Sultangazi is one of Istanbul's newer inner-city districts. It was founded as a district proper in 2009 by the "New Local Government Law" in Istanbul, Turkey. To the west are the neighbourhoods of Esenler and Başakşehir, Gaziosmanpaşa is to the south and Eyüp is to the north and east. The district of Gaziosmanpaşa was divided to three districts, and Sultangazi is one of them. One border of the district is formed by the TEM highway. 

Sultangazi is divided into three neighbourhoods: Habibler, Gazi and Sultançiftliği.
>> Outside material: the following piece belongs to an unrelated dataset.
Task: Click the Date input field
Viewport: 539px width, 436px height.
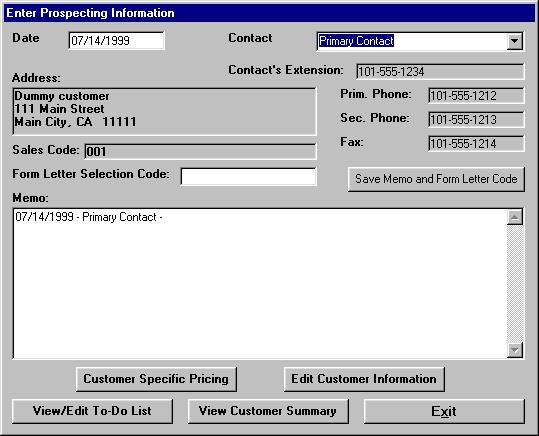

The name of "Sultangazi" comes from "Sultan" word part of Sultançiftliği (meaning farm of the Sultan) and the neighbourhood of Gazi, with "gazi" the Turkish for a venerated veteran of war. 

This district's population comprises many ethnic minorities, including immigrants from Bulgaria and the former Yugoslavia, the Black Sea region of Turkey, Kurds and Alevis, as well as Turks. Kurdish minority and Alevi people are mostly found in the Gazi neighbourhood, which has become infamous in Turkey after the 1995 riots and more recently during the Gezi Park protests of June 2013.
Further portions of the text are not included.